The Organisation of (Arab) Oil Exporting Countries (OPEC)'s move to raise oil prices and to limit output and distribution to the Western world came at a time when there was a rapid growth of demand for oil in the United States due in part to Nixon's anti-inflation policies, and other factors such as new environmental restrictions on coal burning. The US had lowered its import barriers and became more dependent on the world market, mainly the Middle East, than ever before. In 1973, panic buying of oil was already raising the prices. However, the share of revenues for the oil exporters had been decreasing and the prices were unguaranteed, and so it was demanded that the price agreement be promptly rewritten. The shift of power from the oil companies to the oil exporting countries was by this time in full swing. These state of affairs opened the door for the comparative success of the oil weapon, which before had decidedly failed during the Suez Crisis and the Six-Day War.
The changing conditions coincided with the political developments between Israel and Egypt.

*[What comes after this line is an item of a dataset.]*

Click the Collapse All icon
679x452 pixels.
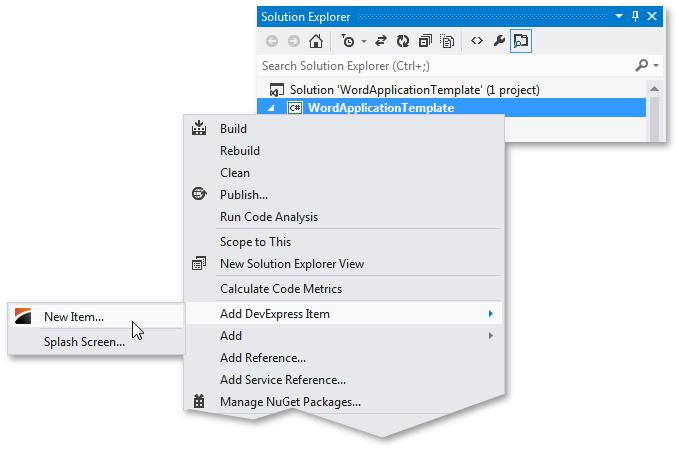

The political oil weapon is defined in this essay as the manipulation of oil price and production in order to wield power over the international system. For many years before, the oil weapon had been thought of as a way to achieve Arab objectives regarding Israel and with the coming of the war in 1973 its moment had come. It was also a way to further grander aims on the part of OPEC, as laid out below. This was a political motive, but it was also one heavily intertwined with economics. There will be a discussion of aims, successes and failures in both sections of the essay, starting with the Arab-Israeli motive and then OPEC's.
Only the relatively immediate...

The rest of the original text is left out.